# New Fire Relacement Is Home!



## geniebeanie (Apr 23, 2009)

Thanks for the information and help given on this forum.  So glad I am on extended warriety.  I should have my new fire next week.  Still sick with the flu but feel a little better knowing my new fire is on the way.


----------



## KTaylor-Green (Aug 24, 2011)

Whoot! Whoot!


----------



## Betsy the Quilter (Oct 27, 2008)

Geniebeanie,

Feel better!  And congratulations on the new Fire!

Betsy


----------



## Hadou (Jun 1, 2011)

A Fire a day keeps the flu bug...well, it doesn't do much to the flu, but it can make having it more bearable at least.


----------



## geniebeanie (Apr 23, 2009)

Got my return forms today,delivered by Upps.  Tomorrow should be the happy day my new kindle fire comes home.  Got excited when I saw the truck,just one more day.  Will all my stuff be on it?


----------



## alicepattinson (Jan 27, 2013)

Congratulations on your new Fire @geniebeanie
better find a good leather case and screen protector in advance.
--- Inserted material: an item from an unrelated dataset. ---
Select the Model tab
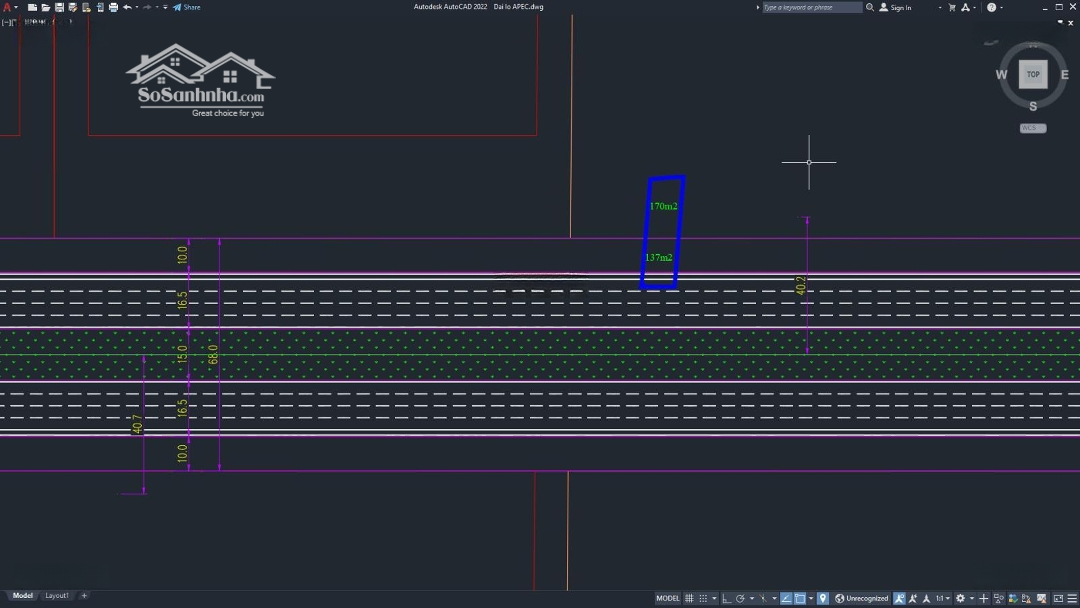tap(22, 596)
There's a bunch of goodies at MiniSuit, Amazon or Ebay. go3. Woooooot!


----------



## geniebeanie (Apr 23, 2009)

Spent the afternoon downloading,saving to favorites and I am so happy to have my fire once again.  Waiting for the storm to hit tonight and will probably lose my electrity.  Going to start looking for flashlights because if I am ready maybe it will not affect me.


----------



## Betsy the Quilter (Oct 27, 2008)

Stay safe...

Betsy


----------



## Hadou (Jun 1, 2011)

Enjoy your new baby.  Keep safe in the storm.


----------



## geniebeanie (Apr 23, 2009)

I have been happy as Onom with candy being able to play my favorite games on my fire.  I really missed cut the rope and angry birds and a number of other games.


----------